▶ [ASSIGNMENT] Would you output the lines from the one containing "Task: Open YDXian computer location" through the final line of the entries, exactly and with pictures omitted?

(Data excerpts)
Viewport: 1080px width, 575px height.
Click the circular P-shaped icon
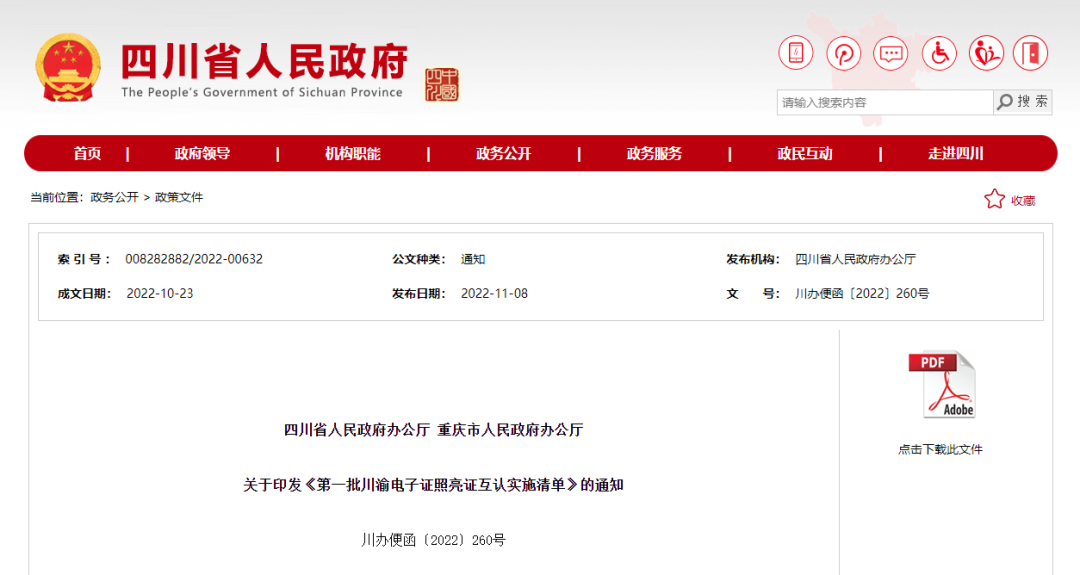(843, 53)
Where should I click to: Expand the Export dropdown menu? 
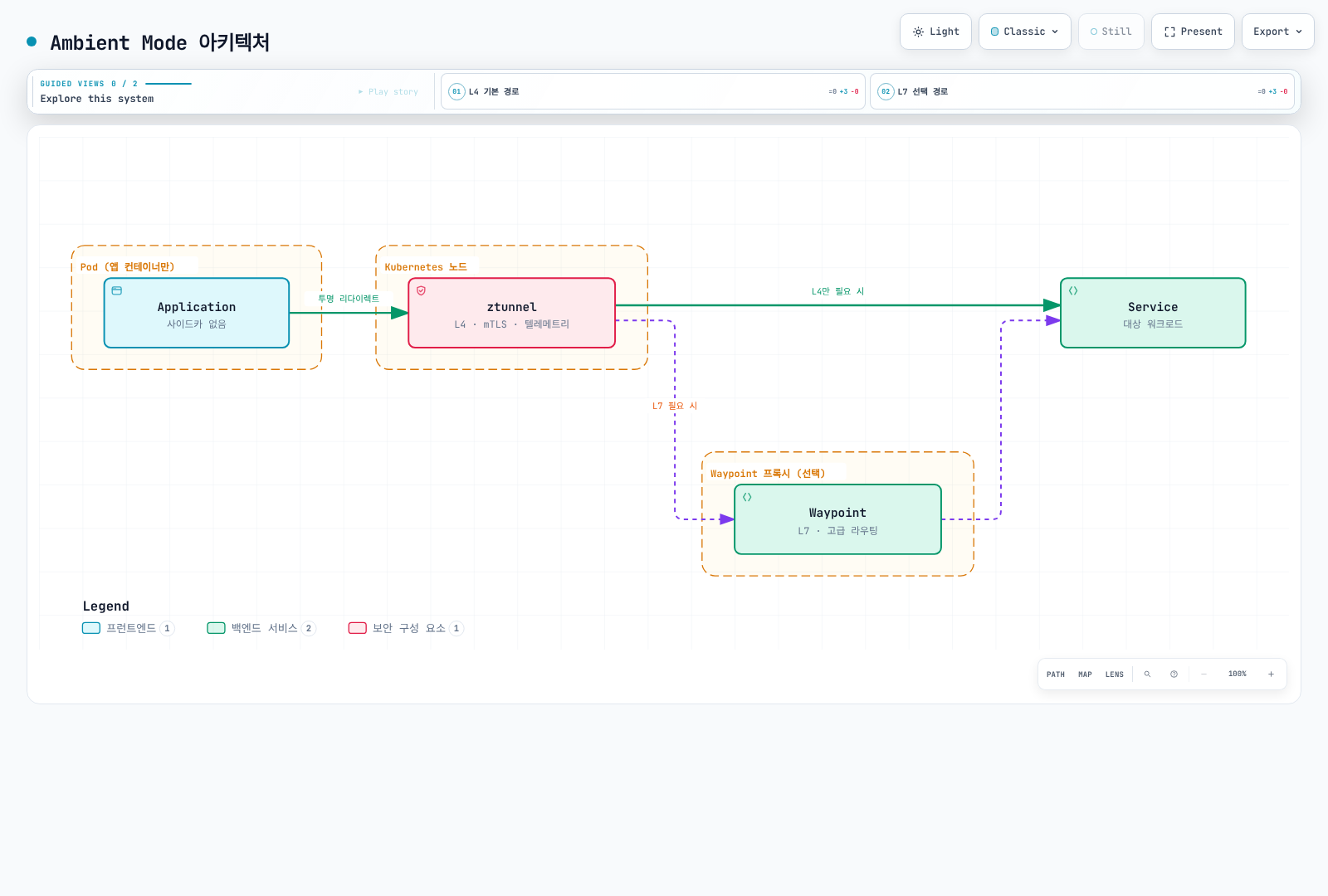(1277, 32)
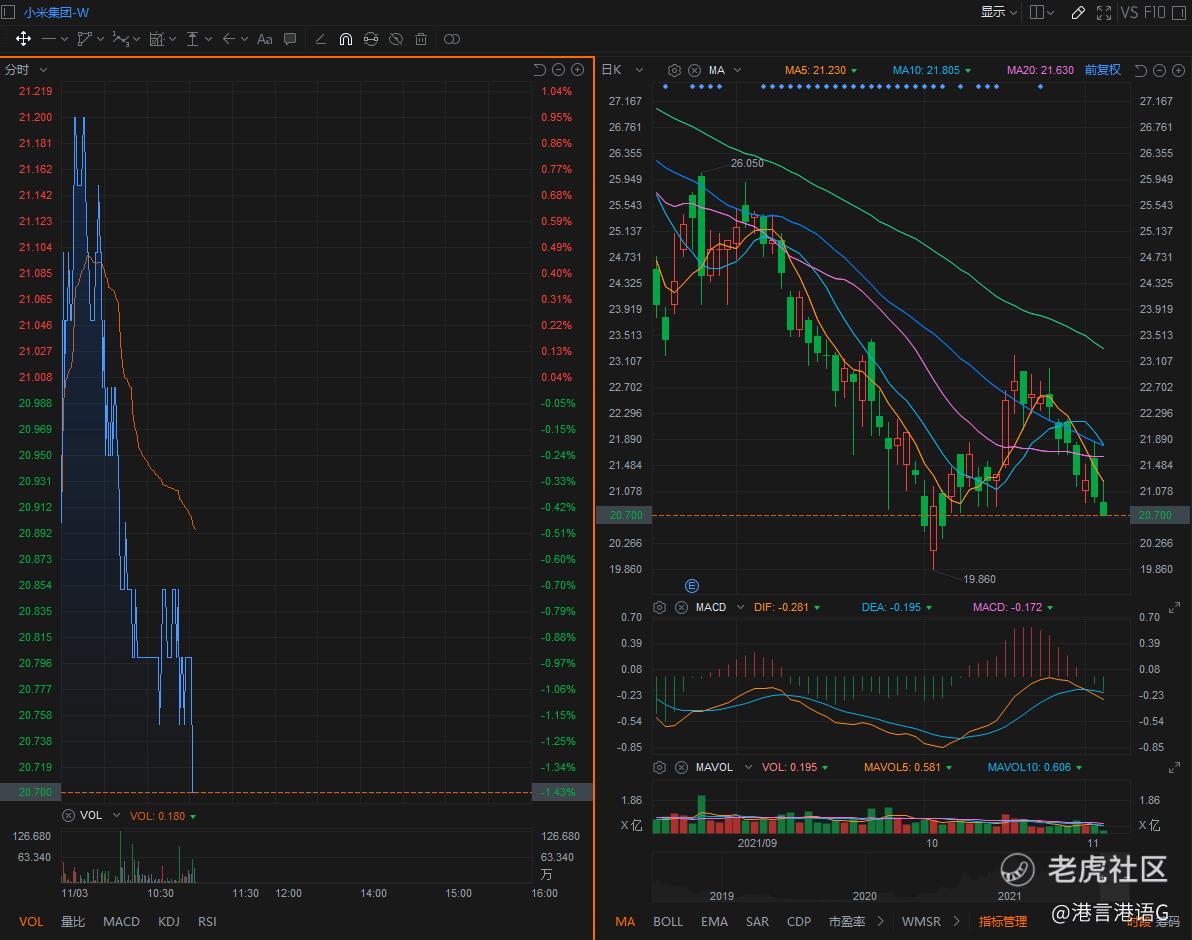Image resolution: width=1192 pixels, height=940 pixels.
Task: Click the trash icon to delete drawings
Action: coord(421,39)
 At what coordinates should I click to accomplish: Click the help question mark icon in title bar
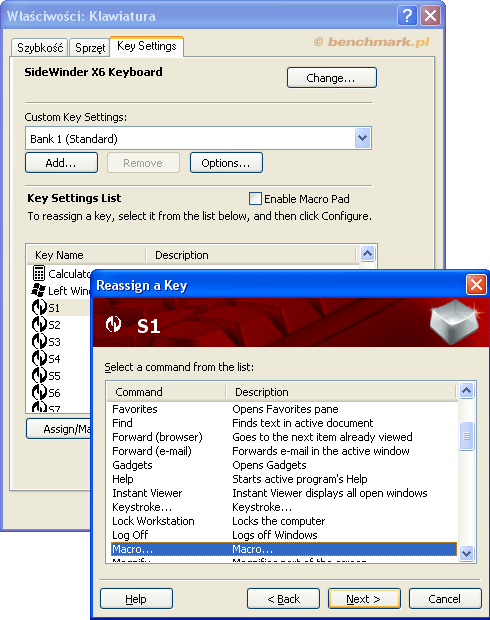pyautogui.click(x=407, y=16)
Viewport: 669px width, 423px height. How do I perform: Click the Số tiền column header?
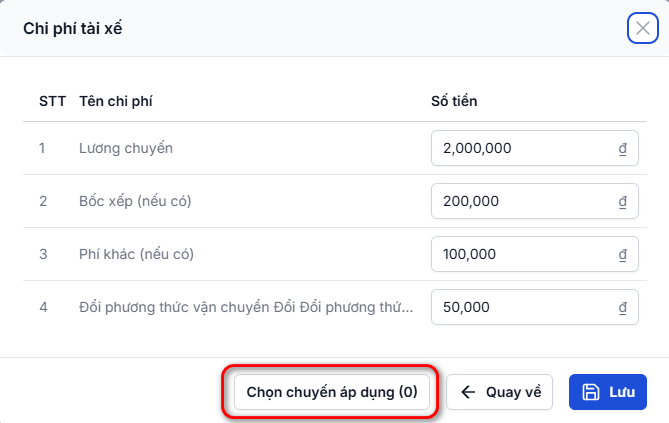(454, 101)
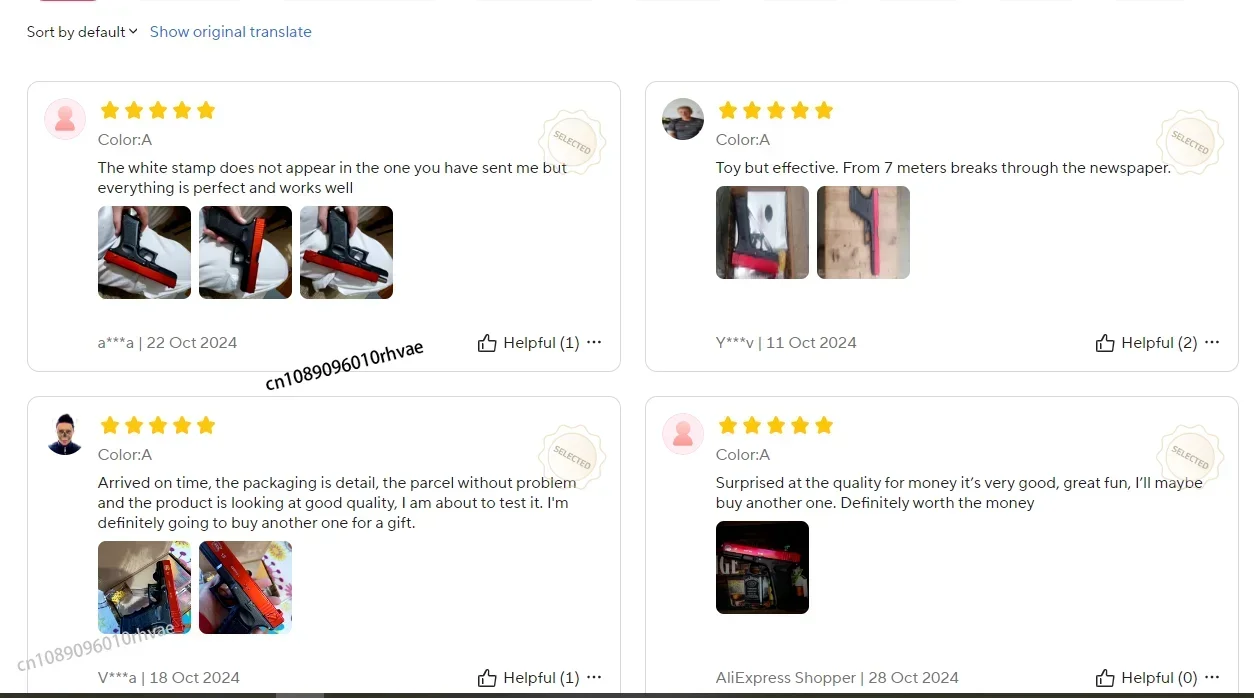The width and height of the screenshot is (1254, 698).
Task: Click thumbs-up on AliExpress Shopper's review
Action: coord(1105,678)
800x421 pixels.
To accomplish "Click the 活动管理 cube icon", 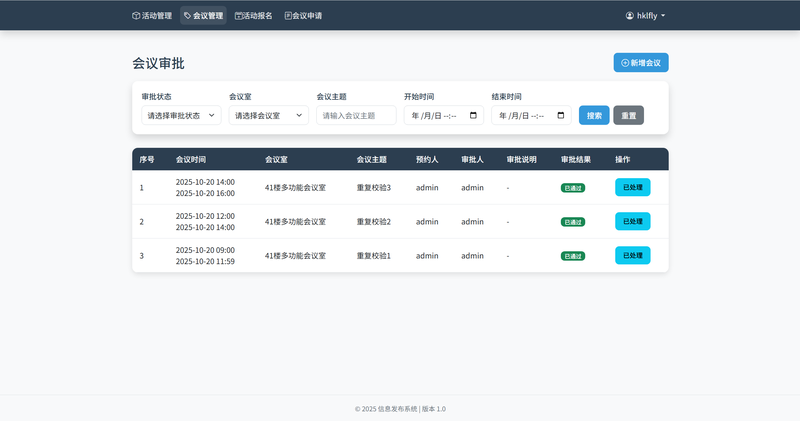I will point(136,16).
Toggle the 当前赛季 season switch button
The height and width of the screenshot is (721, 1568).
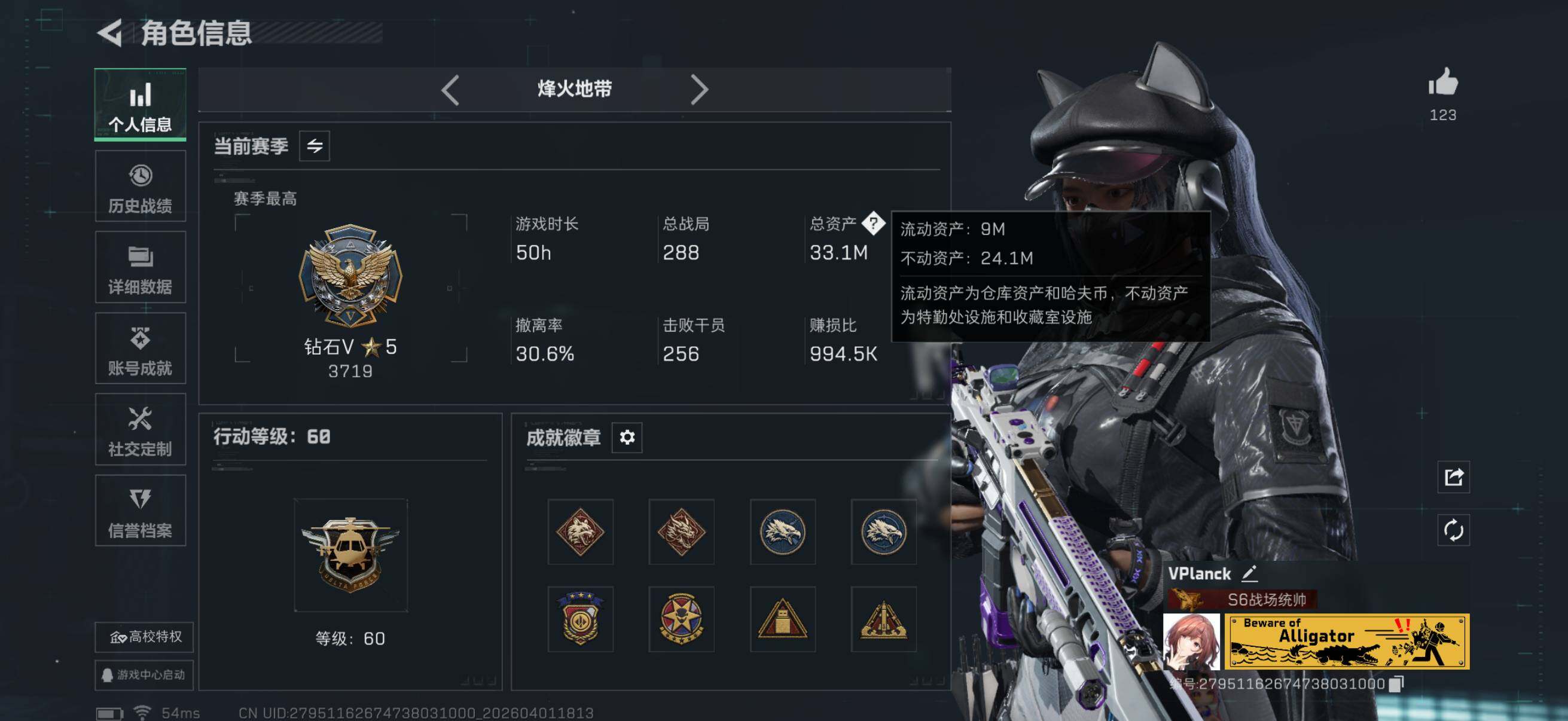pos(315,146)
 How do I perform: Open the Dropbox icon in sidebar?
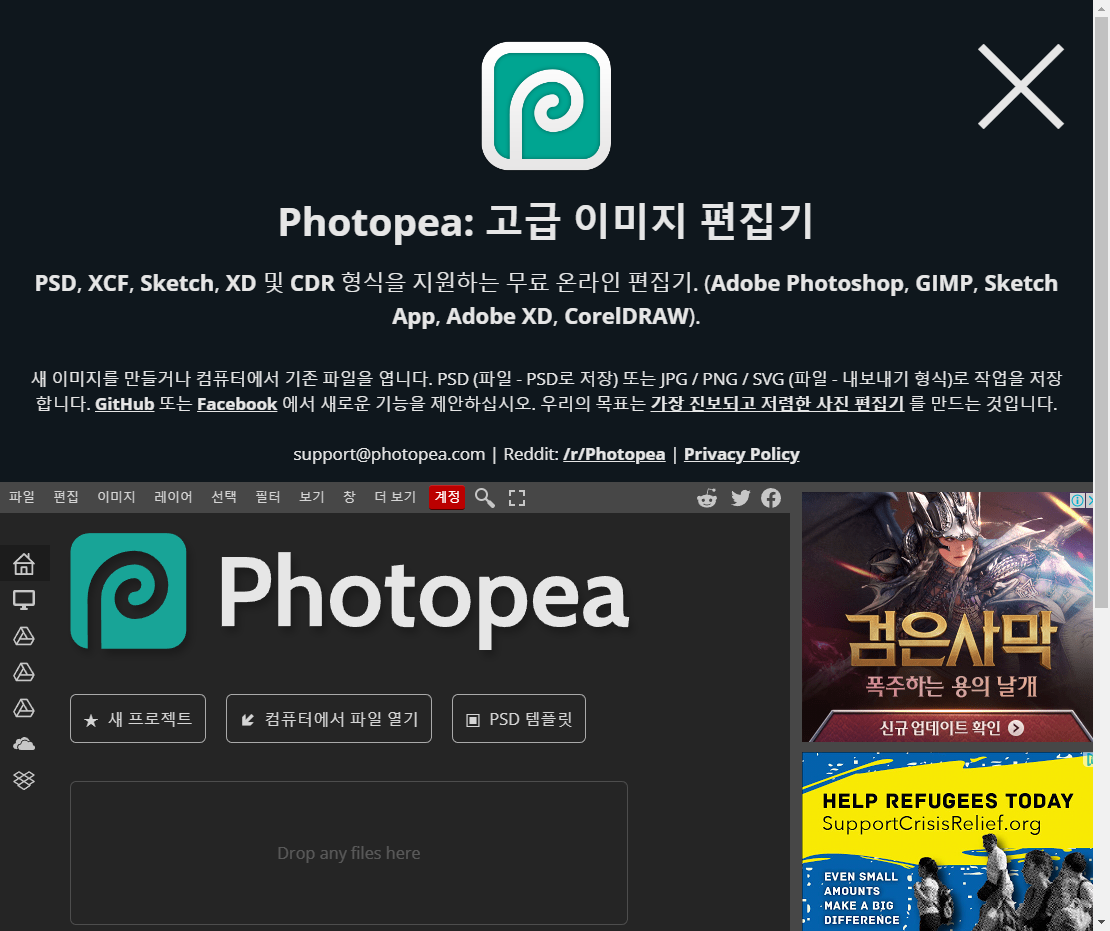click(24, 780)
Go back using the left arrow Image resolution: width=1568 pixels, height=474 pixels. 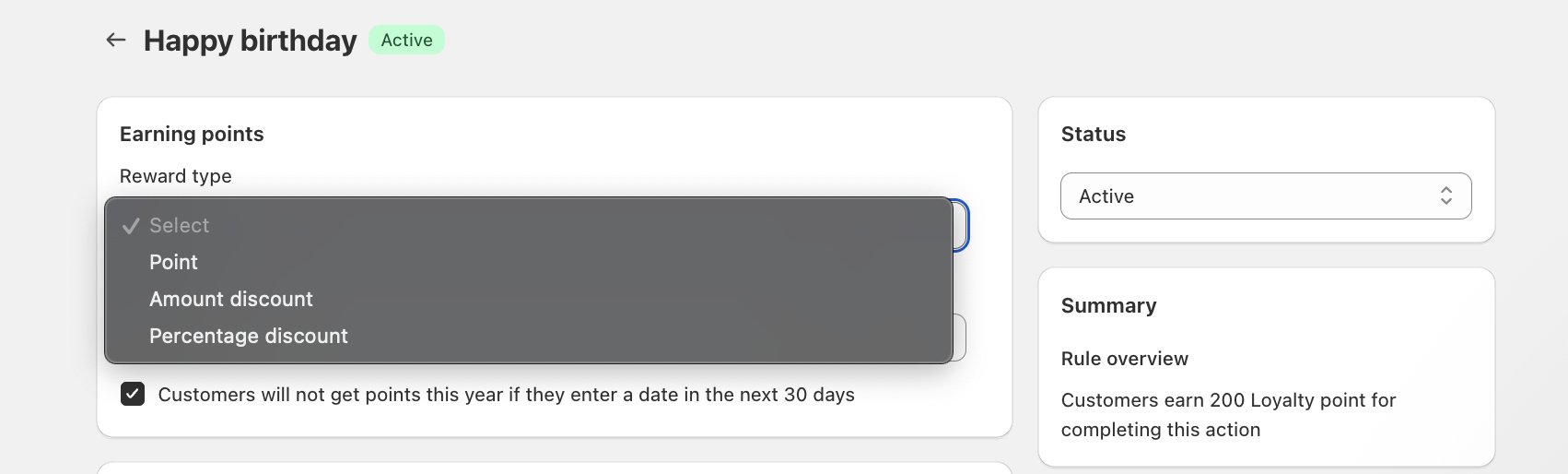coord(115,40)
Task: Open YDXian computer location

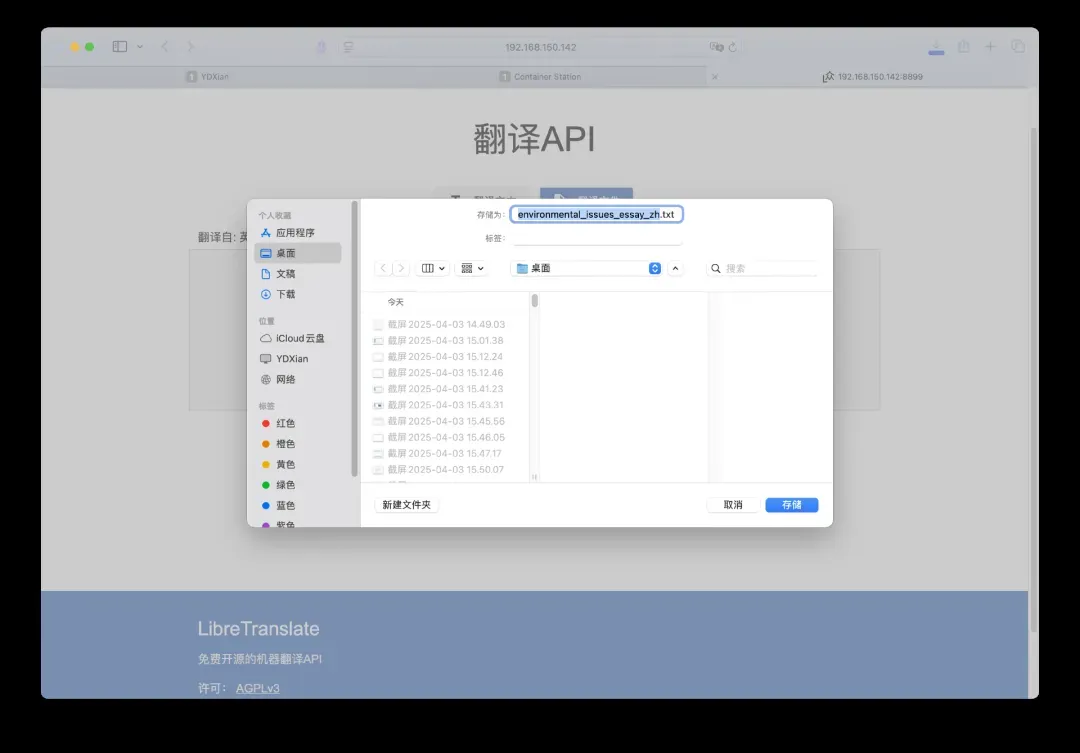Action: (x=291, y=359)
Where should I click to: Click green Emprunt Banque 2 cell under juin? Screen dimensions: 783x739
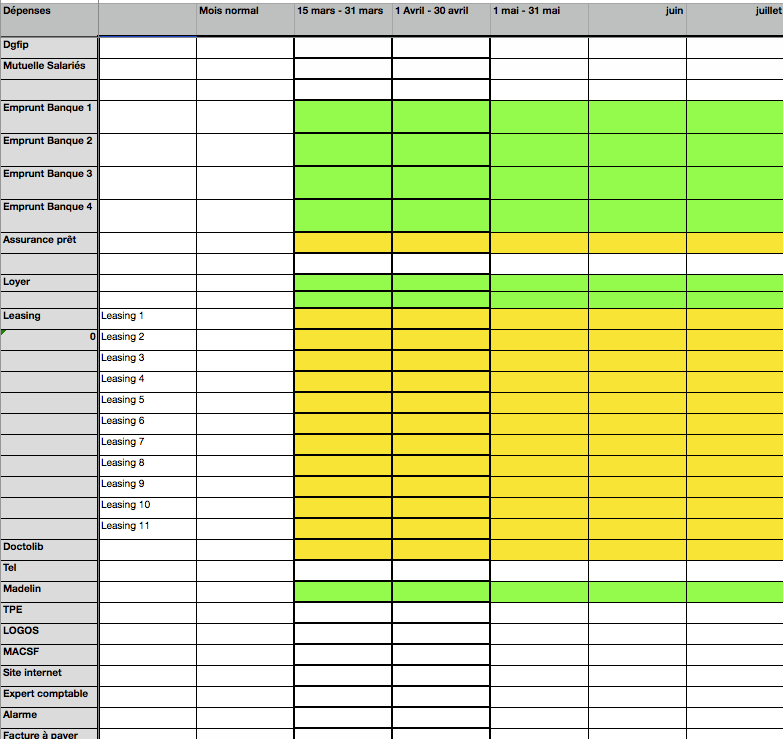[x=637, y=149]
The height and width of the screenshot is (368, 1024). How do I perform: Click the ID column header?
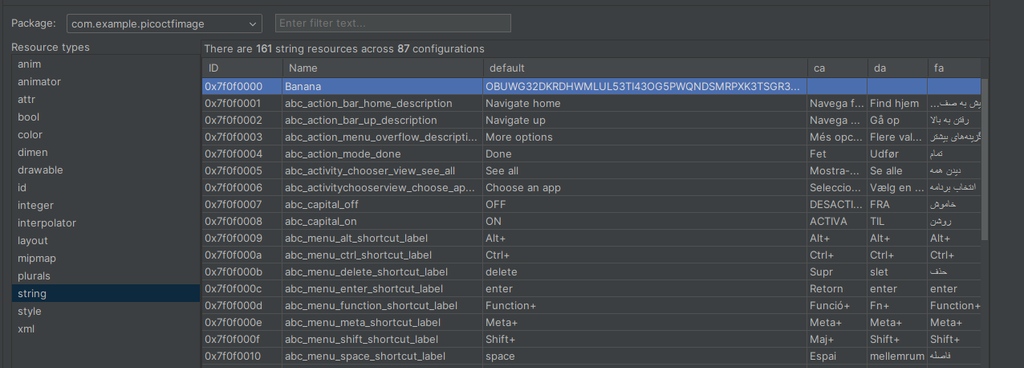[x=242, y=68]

▶ [WRITTEN SOLUTION]
Task: Open YDXian computer location

Action: (x=291, y=359)
Where should I click to: Click green Emprunt Banque 2 cell under juin? Screen dimensions: 783x739
[x=637, y=149]
The height and width of the screenshot is (368, 1024). How do I perform: Click the ID column header?
[x=242, y=68]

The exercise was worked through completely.